### Ejercicio propuesto
Edita las líneas desde la que contiene "Kontakt (748, 218)" hasta la que contiene "Bratislava (180, 567)", ambas incluidas, y cambia "Poštovné" por "Doprava" sin alterar nada más. Entrega solo esas líneas.

### Material de trabajo
· · ·

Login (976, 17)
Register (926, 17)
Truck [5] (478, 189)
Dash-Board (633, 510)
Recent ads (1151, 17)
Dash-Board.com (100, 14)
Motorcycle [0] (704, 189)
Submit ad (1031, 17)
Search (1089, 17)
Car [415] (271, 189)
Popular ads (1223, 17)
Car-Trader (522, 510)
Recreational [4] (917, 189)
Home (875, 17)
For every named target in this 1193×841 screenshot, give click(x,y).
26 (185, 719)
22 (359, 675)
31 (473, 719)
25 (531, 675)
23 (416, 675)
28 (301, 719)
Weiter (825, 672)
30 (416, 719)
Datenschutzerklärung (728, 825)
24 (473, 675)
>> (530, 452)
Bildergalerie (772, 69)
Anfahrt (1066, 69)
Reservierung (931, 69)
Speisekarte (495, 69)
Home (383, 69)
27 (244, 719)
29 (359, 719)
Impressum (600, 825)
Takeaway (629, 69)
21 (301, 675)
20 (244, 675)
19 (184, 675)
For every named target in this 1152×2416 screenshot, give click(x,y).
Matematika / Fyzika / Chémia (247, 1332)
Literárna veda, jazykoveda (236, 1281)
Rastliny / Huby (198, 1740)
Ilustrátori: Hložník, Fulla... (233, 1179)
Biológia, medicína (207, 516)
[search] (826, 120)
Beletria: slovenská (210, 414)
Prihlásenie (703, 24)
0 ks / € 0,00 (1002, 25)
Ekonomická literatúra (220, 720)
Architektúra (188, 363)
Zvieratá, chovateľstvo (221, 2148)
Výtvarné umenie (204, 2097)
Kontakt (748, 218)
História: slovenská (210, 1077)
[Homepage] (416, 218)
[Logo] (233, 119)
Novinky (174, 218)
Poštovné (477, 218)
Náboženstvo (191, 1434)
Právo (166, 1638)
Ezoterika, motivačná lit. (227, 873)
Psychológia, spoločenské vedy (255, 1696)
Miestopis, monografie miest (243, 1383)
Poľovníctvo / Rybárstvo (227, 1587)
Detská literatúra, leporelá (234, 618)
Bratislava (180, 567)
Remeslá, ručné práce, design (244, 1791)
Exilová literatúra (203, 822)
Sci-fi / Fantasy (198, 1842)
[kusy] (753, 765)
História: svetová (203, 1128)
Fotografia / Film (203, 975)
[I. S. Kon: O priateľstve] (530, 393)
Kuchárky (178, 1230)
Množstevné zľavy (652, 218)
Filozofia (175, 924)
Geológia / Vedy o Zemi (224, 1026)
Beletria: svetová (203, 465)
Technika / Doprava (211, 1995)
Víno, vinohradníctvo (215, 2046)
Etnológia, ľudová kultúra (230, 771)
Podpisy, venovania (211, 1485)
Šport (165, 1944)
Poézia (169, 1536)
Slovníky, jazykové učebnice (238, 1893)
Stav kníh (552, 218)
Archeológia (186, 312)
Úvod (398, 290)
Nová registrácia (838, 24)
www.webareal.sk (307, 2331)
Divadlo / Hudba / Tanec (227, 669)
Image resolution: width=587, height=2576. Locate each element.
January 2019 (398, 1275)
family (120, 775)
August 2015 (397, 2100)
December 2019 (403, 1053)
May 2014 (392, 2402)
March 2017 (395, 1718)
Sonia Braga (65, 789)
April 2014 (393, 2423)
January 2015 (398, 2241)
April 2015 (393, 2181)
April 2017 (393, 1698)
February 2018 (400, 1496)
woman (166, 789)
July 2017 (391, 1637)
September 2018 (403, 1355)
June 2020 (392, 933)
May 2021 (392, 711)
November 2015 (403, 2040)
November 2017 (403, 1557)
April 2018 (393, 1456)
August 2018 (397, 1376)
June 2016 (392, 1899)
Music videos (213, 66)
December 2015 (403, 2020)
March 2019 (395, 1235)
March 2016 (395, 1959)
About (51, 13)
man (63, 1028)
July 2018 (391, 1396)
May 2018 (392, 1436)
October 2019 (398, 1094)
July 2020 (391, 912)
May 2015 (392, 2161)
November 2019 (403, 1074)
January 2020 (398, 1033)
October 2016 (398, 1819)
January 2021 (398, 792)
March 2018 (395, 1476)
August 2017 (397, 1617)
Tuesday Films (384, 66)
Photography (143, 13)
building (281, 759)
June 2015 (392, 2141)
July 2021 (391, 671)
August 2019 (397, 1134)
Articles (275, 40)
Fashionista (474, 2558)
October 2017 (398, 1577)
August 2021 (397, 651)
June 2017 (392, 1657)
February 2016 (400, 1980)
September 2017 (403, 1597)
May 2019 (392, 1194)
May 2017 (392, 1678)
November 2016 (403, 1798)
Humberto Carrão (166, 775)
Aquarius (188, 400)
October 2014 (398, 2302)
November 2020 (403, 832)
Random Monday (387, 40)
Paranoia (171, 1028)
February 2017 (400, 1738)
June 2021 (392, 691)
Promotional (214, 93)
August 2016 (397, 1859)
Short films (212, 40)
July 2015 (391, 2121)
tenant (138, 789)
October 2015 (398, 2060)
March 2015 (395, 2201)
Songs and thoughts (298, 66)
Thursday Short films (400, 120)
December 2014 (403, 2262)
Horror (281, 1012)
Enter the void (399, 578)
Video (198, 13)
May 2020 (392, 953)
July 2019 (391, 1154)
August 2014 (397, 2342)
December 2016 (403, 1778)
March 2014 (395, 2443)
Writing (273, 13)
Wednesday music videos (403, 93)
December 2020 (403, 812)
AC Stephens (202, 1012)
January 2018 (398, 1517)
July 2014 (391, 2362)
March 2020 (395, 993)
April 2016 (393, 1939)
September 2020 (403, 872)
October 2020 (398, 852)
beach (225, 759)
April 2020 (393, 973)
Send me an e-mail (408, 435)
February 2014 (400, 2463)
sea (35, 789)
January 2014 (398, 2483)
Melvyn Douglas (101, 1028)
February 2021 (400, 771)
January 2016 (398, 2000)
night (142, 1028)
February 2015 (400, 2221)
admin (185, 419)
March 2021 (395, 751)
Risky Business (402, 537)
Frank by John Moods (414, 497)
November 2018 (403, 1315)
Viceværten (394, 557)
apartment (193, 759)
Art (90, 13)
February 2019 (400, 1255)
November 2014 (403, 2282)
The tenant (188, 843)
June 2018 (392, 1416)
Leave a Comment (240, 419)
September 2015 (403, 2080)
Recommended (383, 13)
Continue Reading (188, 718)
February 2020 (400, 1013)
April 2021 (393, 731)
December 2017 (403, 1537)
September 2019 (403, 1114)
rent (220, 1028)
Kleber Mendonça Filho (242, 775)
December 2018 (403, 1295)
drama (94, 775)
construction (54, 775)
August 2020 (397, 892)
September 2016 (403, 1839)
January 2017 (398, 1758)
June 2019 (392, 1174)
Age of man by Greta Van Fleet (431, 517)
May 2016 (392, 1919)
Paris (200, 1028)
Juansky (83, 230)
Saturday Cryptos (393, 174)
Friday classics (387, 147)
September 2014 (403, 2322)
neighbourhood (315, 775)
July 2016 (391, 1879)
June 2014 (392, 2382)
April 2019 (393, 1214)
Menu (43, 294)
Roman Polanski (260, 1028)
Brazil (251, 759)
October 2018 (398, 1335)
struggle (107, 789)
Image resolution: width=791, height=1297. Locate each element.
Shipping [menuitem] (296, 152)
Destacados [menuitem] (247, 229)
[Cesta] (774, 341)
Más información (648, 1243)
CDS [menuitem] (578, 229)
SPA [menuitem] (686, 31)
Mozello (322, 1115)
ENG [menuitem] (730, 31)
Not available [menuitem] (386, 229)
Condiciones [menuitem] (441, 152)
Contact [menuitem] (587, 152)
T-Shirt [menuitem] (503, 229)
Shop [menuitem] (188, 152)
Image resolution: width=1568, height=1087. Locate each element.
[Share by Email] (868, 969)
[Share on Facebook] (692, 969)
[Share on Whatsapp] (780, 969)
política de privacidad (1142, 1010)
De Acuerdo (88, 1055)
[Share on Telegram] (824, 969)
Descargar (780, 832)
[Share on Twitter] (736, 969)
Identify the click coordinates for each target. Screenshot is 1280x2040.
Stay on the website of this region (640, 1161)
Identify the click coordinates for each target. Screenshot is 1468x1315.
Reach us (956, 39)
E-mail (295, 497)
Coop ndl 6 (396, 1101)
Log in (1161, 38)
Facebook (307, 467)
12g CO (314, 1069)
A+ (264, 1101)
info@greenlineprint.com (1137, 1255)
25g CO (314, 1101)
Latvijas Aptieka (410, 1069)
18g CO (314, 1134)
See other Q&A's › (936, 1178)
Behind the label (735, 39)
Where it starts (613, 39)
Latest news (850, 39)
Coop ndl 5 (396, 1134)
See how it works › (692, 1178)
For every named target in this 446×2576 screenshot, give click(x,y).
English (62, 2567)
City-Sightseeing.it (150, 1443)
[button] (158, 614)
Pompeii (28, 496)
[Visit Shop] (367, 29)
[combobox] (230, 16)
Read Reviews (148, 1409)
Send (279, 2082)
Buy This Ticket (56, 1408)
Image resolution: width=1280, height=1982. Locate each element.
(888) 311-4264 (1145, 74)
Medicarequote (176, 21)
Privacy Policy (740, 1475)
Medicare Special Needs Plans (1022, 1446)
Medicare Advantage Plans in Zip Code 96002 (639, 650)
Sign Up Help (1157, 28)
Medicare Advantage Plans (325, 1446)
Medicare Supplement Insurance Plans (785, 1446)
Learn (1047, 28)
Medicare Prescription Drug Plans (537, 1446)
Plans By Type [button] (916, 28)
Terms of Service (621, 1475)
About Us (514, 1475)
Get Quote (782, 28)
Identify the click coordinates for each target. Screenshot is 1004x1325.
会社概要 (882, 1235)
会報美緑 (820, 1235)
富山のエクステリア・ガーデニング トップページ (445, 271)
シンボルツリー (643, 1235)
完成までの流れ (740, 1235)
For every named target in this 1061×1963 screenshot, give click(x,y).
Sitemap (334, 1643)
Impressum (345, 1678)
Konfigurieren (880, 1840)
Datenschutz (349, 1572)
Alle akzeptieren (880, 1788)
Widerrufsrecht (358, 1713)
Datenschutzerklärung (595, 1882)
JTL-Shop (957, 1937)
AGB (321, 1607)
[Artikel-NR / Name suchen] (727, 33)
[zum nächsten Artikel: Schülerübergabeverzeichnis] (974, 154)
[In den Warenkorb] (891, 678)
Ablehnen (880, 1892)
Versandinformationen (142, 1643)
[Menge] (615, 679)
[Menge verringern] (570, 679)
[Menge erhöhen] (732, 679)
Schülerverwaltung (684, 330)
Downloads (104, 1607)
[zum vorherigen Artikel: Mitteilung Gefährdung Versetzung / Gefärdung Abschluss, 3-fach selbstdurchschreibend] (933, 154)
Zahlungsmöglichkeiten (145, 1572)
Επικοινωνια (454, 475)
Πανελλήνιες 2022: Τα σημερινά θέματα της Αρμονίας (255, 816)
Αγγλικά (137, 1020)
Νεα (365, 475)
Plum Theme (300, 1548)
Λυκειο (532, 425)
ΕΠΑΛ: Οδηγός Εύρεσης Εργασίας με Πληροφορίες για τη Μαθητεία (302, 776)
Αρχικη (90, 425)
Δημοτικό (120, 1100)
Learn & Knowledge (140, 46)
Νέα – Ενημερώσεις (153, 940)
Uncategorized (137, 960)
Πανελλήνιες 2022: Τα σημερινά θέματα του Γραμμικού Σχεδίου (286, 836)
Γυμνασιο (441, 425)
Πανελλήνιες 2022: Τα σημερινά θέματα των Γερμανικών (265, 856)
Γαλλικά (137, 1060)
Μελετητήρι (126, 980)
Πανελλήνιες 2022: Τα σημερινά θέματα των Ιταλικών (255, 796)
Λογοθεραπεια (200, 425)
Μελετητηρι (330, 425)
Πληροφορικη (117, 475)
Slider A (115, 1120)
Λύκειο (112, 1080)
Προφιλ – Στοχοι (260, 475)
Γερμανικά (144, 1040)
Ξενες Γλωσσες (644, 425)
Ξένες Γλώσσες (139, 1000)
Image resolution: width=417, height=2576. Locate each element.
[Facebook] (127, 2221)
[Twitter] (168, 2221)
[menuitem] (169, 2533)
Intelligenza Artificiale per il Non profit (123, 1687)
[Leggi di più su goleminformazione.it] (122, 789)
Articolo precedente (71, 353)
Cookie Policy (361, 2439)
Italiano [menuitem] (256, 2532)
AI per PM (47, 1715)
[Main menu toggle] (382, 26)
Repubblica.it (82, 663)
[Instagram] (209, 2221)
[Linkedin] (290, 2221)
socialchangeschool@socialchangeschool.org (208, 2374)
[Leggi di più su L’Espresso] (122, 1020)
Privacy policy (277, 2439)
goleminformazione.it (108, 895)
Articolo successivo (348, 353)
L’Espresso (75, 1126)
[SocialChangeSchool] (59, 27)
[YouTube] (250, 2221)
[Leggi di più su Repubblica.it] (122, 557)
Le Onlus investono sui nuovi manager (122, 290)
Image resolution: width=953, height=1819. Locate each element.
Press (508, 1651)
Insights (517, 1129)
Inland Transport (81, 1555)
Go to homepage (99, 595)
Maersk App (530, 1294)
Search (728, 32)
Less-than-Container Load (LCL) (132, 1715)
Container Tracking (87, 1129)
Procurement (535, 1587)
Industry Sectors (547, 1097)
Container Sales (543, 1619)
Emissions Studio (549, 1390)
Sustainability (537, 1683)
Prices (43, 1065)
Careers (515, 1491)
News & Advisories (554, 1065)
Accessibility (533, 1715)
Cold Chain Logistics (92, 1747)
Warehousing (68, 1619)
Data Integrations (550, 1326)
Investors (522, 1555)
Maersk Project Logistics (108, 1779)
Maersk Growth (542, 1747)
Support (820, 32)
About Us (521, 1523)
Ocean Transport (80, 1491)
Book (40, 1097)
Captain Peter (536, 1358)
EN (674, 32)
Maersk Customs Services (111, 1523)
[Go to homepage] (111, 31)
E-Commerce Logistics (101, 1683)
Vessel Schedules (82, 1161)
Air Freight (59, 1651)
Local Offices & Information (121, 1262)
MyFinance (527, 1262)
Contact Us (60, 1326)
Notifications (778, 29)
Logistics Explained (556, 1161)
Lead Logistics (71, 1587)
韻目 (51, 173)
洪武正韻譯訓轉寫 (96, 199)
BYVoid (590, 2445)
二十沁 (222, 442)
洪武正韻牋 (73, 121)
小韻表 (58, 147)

· · ·

### Respuesta
Kontakt (748, 218)
História: slovenská (210, 1077)
[Homepage] (416, 218)
[Logo] (233, 119)
Novinky (174, 218)
Doprava (477, 218)
Náboženstvo (191, 1434)
Právo (166, 1638)
Ezoterika, motivačná lit. (227, 873)
Psychológia, spoločenské vedy (255, 1696)
Miestopis, monografie miest (243, 1383)
Poľovníctvo / Rybárstvo (227, 1587)
Detská literatúra, leporelá (234, 618)
Bratislava (180, 567)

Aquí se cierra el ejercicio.